■ Problem requirements
Could the lines from the one containing "How do I perform: Switch" through the end of the material below be returned exactly, with nothing else?

■ Source material
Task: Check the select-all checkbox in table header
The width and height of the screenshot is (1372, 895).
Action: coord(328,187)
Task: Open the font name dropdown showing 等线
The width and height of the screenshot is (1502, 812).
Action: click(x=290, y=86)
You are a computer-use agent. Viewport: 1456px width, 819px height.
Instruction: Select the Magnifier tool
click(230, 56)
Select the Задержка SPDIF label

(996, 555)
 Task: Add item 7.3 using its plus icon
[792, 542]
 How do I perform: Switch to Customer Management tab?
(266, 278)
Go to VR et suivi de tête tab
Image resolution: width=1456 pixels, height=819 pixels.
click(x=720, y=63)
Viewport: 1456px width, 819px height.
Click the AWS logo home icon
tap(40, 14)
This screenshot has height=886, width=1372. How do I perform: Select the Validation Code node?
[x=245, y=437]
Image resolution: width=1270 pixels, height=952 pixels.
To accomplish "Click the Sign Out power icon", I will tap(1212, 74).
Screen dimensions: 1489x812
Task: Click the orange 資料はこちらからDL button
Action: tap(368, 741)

■ Your solution
 How do I perform: Switch to Customer Management tab?
(266, 278)
Go to VR et suivi de tête tab
Image resolution: width=1456 pixels, height=819 pixels.
click(x=720, y=63)
Viewport: 1456px width, 819px height.
Click the AWS logo home icon
tap(40, 14)
This screenshot has height=886, width=1372. How do I perform: Select the Validation Code node?
[x=245, y=437]
Image resolution: width=1270 pixels, height=952 pixels.
To accomplish "Click the Sign Out power icon", I will tap(1212, 74).
Screen dimensions: 1489x812
Task: Click the orange 資料はこちらからDL button
Action: tap(368, 741)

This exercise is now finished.